### Given problem
Return every text line of the items below verbatim, leaving out the pictures.
───── Available data ─────
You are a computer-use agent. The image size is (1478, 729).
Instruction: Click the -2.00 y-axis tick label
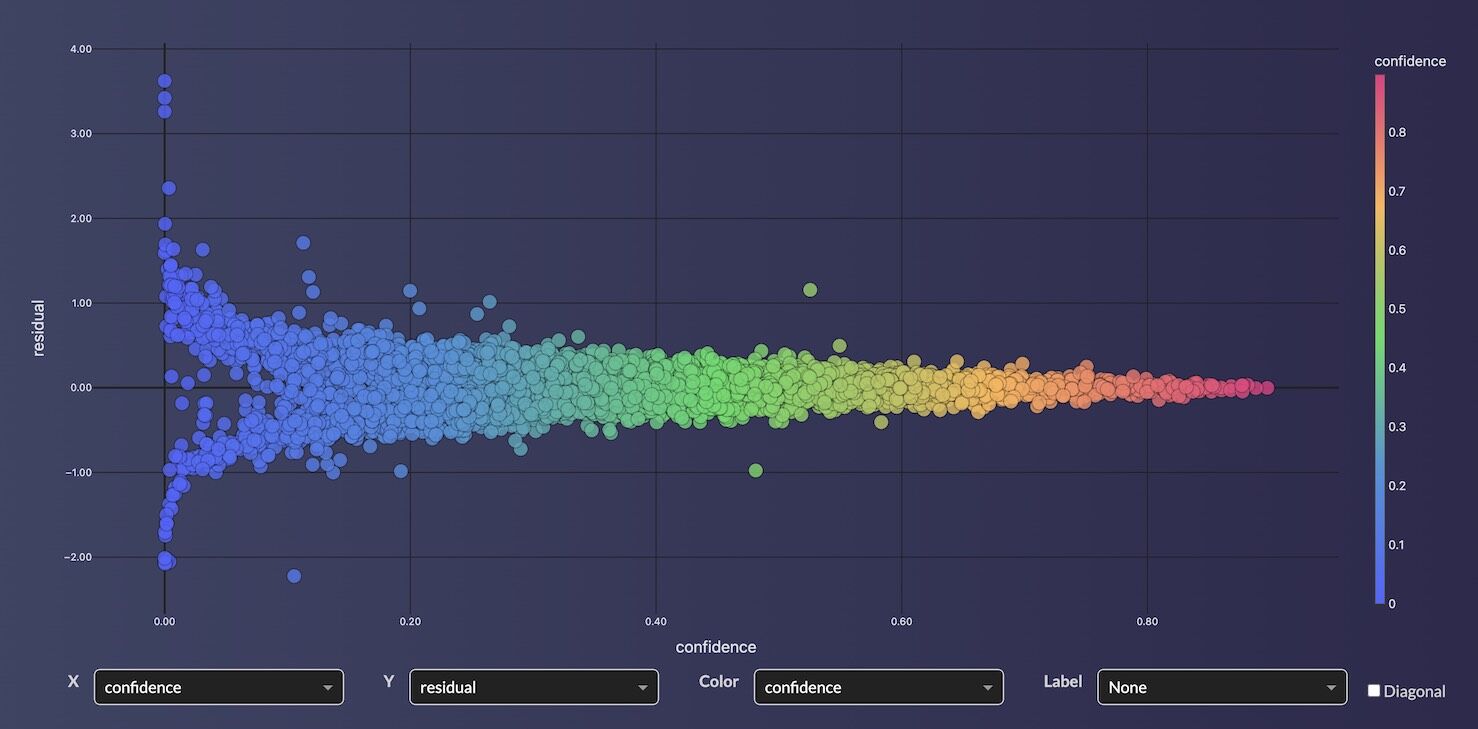(x=78, y=557)
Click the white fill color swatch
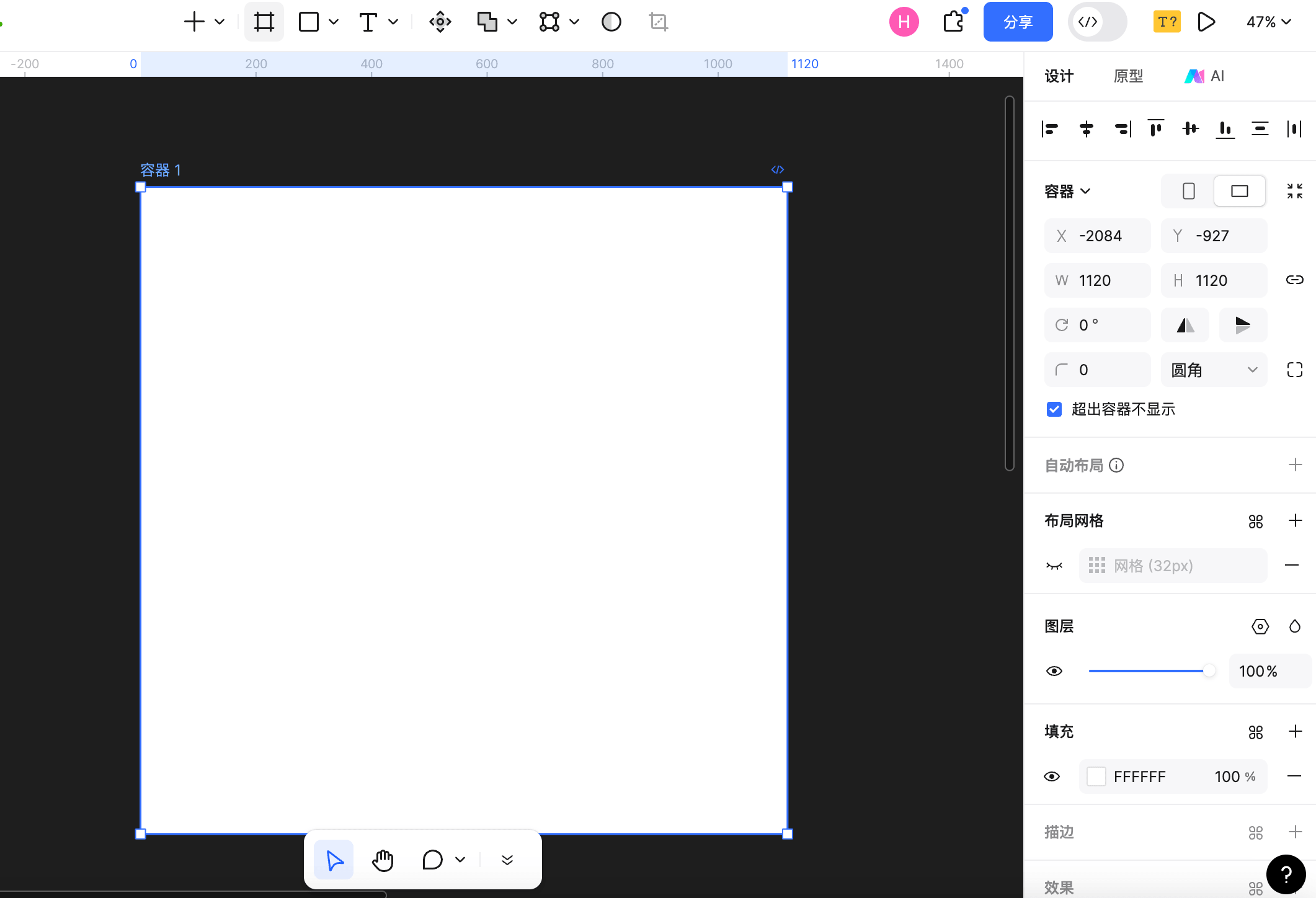Viewport: 1316px width, 898px height. 1096,776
─────
### Result of this exercise
You are a computer-use agent. The image size is (1478, 729).
Instruction: Click the -2.00 y-axis tick label
(x=78, y=557)
Click the white fill color swatch
Viewport: 1316px width, 898px height. 1096,776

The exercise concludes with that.